CIEGO DE ÁVILA.— Era el 10 de octubre de 2005, por la mañana. Día feriado y el desayuno estaba servido, cuando sonó el teléfono. «Mileydi, es para ti», avisó la mamá y la hija tomó el auricular: «Dígame». «¿Mileydi?» «Sí..., dígame». «¿Mileydi? Es del Puesto de Dirección provincial. Hace falta que prepares el maletín y vengas para acá». «¿Qué hay?», preguntó ella y la respuesta fue: «No sabemos. Diles a tus papás que vas para La Habana, pero no sabemos el tiempo. Solo diles eso».
Mileydi Martínez Rodríguez. Entonces, a los 19 años de edad, Mileydi Martínez Rodríguez empezaba a acostumbrarse a las llamadas de emergencia. Era graduada del segundo curso de Trabajadores Sociales y el hecho de recoger las ropas y guardarlas en el bolso con premura era algo que formaba parte de su profesión. Los padres lo entendían; pero ella, sin decirlo, sospechaba que algo se salía de lo normal.
No eran los únicos. En Ciudad de La Habana, Danger Castillo Verdecia, de 24 años, también guardaba sus pertenencias. Llevaba lo esencial: unas pocas mudas de ropa, toalla, pasta y cepillo dental, puede que unas sábanas y algún abrigo. Pero, mientras las acomodaba en silencio, algo también le decía que el aviso por teléfono tenía un sabor raro.

•••••

TAREAS PROPUESTAS:
A) Reemplaza "Facebook" por "LinkedIn" en los registros, desde la línea que contiene "Given: Select the circled" hasta el final de los registros, ambos extremos incluidos, y reproduce esas líneas sin ningún otro cambio.
B) Prolonga la crónica sobre los jóvenes trabajadores sociales convocados por teléfono, a partir de su última oración.

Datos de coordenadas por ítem
•••••

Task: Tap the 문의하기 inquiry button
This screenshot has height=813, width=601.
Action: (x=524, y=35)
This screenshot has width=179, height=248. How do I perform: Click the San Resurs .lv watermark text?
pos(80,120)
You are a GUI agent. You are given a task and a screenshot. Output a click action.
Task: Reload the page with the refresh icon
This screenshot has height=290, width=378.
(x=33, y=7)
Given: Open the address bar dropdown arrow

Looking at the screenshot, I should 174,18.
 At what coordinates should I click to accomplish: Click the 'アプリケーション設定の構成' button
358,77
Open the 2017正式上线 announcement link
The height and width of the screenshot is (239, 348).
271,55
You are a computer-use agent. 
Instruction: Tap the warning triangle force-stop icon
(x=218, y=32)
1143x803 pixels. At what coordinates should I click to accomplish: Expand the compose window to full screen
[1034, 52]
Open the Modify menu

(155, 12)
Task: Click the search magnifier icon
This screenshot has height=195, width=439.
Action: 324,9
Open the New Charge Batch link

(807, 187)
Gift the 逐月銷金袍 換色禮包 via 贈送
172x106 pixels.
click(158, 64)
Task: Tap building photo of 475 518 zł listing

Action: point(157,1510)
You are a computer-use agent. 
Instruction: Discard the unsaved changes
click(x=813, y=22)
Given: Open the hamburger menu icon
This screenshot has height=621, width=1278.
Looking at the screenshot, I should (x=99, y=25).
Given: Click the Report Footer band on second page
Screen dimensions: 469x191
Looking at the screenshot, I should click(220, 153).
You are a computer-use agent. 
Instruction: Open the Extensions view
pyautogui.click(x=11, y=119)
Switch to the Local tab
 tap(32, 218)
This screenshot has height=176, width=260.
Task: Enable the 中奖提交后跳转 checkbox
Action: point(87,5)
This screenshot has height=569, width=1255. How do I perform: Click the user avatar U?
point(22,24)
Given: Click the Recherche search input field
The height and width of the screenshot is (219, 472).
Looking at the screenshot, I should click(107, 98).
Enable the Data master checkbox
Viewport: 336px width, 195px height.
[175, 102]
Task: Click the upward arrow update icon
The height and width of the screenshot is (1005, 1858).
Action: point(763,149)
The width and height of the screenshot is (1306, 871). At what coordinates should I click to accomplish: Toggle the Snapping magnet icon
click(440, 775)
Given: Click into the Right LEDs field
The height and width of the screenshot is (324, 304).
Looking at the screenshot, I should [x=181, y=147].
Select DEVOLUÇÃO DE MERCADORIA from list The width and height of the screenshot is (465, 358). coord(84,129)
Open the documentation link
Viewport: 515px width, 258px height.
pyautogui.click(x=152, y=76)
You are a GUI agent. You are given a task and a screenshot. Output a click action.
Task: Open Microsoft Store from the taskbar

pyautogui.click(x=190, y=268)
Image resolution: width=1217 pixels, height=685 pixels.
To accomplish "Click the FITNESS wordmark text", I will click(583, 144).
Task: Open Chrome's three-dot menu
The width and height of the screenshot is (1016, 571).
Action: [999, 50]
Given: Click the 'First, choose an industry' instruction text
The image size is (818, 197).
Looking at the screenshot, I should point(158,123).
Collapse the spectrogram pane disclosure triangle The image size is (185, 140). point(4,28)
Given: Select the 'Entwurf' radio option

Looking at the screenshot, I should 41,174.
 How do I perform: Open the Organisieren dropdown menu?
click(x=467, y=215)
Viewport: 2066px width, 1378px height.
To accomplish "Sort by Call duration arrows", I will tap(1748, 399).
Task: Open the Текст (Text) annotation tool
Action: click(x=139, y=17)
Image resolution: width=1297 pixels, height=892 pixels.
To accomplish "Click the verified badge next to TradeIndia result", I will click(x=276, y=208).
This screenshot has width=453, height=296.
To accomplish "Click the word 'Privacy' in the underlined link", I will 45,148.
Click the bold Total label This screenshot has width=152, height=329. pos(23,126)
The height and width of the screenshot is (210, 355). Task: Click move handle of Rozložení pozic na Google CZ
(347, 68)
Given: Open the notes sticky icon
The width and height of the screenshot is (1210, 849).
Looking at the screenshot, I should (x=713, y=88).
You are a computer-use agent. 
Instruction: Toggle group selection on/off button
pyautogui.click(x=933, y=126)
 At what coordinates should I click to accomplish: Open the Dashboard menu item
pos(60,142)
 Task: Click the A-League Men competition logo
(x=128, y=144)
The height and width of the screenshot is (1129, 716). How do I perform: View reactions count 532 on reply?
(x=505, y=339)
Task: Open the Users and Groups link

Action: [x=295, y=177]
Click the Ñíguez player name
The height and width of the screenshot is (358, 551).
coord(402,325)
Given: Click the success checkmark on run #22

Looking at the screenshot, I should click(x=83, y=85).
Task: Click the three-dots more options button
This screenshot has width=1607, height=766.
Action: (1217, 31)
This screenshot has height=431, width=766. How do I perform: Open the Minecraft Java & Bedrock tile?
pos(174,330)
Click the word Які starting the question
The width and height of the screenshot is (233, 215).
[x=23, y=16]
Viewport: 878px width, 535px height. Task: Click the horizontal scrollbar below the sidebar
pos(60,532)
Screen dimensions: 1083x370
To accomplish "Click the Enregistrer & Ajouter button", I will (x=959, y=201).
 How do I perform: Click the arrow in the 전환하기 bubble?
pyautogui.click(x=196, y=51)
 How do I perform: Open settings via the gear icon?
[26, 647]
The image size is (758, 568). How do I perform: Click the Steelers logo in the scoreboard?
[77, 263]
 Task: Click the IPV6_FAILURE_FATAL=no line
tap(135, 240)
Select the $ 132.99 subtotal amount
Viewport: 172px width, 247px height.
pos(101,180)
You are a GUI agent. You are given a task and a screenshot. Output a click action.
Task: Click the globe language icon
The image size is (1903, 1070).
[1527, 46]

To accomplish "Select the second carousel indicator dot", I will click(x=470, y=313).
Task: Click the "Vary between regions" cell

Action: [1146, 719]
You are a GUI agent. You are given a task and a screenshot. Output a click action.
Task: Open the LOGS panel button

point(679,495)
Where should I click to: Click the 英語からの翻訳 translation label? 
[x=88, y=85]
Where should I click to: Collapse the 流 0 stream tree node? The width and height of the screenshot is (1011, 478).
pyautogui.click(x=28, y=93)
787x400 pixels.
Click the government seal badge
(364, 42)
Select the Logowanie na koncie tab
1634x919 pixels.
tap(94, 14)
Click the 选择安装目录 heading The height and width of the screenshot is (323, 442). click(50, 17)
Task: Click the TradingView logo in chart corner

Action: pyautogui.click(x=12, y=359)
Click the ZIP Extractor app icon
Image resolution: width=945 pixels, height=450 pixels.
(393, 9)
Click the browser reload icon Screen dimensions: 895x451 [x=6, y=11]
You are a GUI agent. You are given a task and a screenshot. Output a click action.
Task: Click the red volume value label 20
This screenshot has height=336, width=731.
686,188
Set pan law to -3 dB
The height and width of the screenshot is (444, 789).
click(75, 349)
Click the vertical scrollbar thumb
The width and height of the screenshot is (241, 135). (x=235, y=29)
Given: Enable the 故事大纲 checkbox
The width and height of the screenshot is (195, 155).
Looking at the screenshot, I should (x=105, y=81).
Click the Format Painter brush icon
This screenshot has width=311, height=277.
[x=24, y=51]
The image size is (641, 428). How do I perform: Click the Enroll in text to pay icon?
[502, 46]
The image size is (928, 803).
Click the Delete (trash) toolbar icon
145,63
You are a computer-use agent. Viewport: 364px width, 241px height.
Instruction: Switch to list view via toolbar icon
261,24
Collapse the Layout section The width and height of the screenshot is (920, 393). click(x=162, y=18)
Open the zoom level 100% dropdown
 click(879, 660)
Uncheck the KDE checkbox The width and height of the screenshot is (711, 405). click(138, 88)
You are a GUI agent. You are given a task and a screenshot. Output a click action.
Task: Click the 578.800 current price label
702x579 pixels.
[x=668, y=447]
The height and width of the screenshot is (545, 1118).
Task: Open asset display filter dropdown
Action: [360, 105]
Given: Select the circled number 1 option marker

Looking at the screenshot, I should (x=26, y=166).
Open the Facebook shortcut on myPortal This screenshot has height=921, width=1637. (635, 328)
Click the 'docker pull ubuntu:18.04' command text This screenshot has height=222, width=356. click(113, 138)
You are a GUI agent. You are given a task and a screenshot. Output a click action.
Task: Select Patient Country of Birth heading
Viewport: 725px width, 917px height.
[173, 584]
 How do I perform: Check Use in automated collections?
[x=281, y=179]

•••••

RESPUESTAS ESCRITAS:
A)
Given: Select the circled number 1 option marker

Looking at the screenshot, I should (x=26, y=166).
Open the LinkedIn shortcut on myPortal This screenshot has height=921, width=1637. (635, 328)
Click the 'docker pull ubuntu:18.04' command text This screenshot has height=222, width=356. click(113, 138)
You are a GUI agent. You are given a task and a screenshot. Output a click action.
Task: Select Patient Country of Birth heading
Viewport: 725px width, 917px height.
[173, 584]
 How do I perform: Check Use in automated collections?
[x=281, y=179]

B)
Un día más tarde, Danger y Mileydi llegaron al IPVCE Vladímir Ilich Lenin, de la capital del país. No se conocían en ese momento, ni tampoco sabían para qué se encontraban allí, al igual que cientos de trabajadores sociales de todo el país, que se juntaron con ellos en la Lenin. El motivo de la llamada lo supieron el 14, por la madrugada; y el encargado de decírselo fue el Comandante en Jefe Fidel Castro, en persona.
IINélida Pérez Romero. Nélida Pérez Romero y Lisandra García Leiva tienen hoy 18 años y las dos son egresadas del último curso de Trabajadores Sociales. Nélida estudia Psicología; Lisandra, Comunicación Social, y las dos solo habían salido de la provincia de Ciego de Ávila en viajes de paseo y en compañía de sus padres.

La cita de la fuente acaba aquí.